Although born in London, Jane Angus spent her formative years in Rhodesia, her father being the Registrar of the University College of Rhodesia and Nyasaland (now the University of Zimbabwe). The family came home in 1967. Jane attended Beaconsfield Girls' High School, where she was head girl, took a Law degree at Bristol University, and trained as a solicitor. She married Donald Woodhead, a civil engineer, spent a couple of years in Nigeria and returned to England for the birth of a daughter, Alexandra, in 1983, then a son, Douglas, in 1984.
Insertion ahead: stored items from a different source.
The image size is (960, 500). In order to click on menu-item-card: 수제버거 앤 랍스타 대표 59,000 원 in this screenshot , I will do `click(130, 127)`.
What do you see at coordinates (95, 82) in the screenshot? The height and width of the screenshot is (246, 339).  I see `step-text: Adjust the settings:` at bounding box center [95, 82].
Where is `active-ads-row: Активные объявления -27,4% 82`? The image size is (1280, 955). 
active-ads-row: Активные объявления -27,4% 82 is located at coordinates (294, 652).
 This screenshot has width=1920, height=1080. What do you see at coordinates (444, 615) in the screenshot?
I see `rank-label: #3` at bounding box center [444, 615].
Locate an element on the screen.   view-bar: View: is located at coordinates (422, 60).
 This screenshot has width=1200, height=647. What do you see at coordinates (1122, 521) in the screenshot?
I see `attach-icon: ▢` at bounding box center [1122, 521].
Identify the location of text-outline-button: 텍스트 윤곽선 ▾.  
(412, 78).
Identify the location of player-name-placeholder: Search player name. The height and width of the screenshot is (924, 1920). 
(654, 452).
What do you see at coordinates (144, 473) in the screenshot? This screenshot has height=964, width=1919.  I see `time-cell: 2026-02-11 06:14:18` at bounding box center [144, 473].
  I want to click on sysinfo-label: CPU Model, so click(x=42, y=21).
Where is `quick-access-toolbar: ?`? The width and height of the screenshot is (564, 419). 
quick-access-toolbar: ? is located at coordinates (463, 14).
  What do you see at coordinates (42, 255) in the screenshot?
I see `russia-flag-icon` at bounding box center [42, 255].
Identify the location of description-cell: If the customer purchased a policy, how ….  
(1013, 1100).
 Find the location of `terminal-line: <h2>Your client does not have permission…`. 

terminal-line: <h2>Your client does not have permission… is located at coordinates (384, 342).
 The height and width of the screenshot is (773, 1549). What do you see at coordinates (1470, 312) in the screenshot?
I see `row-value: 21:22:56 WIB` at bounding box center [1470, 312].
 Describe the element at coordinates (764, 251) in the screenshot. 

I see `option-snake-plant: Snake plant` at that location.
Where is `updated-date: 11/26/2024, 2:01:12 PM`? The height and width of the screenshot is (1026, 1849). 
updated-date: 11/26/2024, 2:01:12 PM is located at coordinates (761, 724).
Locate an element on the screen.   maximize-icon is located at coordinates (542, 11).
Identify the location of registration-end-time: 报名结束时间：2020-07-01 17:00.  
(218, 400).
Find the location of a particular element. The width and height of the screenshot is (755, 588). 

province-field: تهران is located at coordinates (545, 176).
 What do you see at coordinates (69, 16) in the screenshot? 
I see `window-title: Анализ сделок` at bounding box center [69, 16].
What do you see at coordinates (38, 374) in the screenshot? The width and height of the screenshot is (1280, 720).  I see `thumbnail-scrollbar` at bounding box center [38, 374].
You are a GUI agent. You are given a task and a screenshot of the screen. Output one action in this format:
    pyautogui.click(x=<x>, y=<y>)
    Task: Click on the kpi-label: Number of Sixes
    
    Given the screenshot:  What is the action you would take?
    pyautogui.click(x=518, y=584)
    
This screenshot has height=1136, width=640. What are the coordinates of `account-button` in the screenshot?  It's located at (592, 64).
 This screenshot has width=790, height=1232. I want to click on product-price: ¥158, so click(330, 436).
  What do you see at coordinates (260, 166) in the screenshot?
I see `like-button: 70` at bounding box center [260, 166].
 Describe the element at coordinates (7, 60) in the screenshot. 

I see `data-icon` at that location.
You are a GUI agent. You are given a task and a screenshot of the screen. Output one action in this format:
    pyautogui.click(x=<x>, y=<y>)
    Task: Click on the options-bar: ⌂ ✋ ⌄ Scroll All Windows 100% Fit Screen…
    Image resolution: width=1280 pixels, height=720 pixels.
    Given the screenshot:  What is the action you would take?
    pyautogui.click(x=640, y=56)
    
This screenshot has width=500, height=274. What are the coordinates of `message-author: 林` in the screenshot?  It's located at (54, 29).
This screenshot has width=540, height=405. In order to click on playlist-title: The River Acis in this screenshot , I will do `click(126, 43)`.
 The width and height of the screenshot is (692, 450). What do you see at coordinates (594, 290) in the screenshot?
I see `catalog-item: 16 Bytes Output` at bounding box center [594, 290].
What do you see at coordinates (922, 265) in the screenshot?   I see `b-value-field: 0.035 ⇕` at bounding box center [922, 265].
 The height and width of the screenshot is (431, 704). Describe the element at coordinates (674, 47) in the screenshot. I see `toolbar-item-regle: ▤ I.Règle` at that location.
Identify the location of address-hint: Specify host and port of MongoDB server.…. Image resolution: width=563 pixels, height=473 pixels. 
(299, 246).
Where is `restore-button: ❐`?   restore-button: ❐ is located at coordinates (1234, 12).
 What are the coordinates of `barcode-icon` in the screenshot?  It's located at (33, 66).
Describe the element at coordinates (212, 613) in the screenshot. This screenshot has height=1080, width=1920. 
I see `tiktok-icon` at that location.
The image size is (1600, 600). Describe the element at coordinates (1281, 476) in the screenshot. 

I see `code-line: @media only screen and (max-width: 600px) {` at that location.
Her career recommenced at the Insurance Ombudsman Bureau in 1983, as one of the three Legal Assistants of James Haswell, the original Ombudsman, with a promising future as the grievance business grew. But devastation hit. In 1986 her son Douglas drowned but was saved: badly brain-damaged, he lived, much cherished, for another four years. Despite her overwhelming grief Jane Woodhead's determined, optimistic personality prevailed. Another daughter, Sophie, was born in 1988 and in 1989 she became Senior Legal Officer to the Building Societies Ombudsman with such outstanding success that in 1991 she was appointed an Ombudsman in her own right.
Cancer had been diagnosed in 1990. Severe treatment, both surgery and chemotherapy, was suffered with a courage and hope that deserved to win. All the while Jane Woodhead worked - office, writing, meetings; she was an active delegate last October at the fifth International Ombudsman Institute's Conference in Vienna and only last week was planning to attended the UK Ombudsman Association's Conference next November in Birmingham. A textbook for conveyancers concerning insurance, under my editorship, but through her efforts, was near completion. In the end, however, she lost: she died in hospital with shocking suddenness in the early hours of last Friday.